▶ What is expected
Only a number is wanted here, namely how many lines of the data contain the string "target".

▶ Entries shown
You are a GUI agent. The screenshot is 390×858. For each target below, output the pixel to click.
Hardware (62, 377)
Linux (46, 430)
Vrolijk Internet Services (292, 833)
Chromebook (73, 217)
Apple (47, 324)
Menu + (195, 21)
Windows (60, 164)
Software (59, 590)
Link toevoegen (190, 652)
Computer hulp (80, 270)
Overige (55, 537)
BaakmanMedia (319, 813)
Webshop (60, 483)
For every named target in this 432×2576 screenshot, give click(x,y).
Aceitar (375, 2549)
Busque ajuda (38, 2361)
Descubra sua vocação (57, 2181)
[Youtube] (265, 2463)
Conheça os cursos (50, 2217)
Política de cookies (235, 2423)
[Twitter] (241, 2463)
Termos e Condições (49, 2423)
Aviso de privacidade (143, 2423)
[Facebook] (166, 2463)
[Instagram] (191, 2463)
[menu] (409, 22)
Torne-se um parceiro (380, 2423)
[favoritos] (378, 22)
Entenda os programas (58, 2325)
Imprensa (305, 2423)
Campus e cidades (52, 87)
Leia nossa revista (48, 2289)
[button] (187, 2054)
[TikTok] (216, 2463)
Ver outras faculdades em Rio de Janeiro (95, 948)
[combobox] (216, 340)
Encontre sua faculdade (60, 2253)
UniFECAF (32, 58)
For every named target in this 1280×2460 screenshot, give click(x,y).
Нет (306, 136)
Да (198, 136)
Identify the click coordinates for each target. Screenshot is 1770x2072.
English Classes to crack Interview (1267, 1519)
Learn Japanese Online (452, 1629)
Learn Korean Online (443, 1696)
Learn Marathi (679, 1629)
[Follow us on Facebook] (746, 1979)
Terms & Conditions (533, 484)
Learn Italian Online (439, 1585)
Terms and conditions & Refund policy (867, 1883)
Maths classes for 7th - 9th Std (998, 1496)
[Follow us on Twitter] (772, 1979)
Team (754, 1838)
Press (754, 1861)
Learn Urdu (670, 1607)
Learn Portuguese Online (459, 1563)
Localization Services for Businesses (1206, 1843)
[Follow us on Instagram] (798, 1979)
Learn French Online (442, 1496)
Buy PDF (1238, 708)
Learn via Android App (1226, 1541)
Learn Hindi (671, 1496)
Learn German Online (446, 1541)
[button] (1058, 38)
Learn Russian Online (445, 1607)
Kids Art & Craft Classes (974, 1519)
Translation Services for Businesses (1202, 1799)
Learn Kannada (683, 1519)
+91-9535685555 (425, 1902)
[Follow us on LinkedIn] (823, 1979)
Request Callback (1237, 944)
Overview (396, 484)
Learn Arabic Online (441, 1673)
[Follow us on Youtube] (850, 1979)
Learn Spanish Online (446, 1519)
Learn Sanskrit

▶ Exercise result
4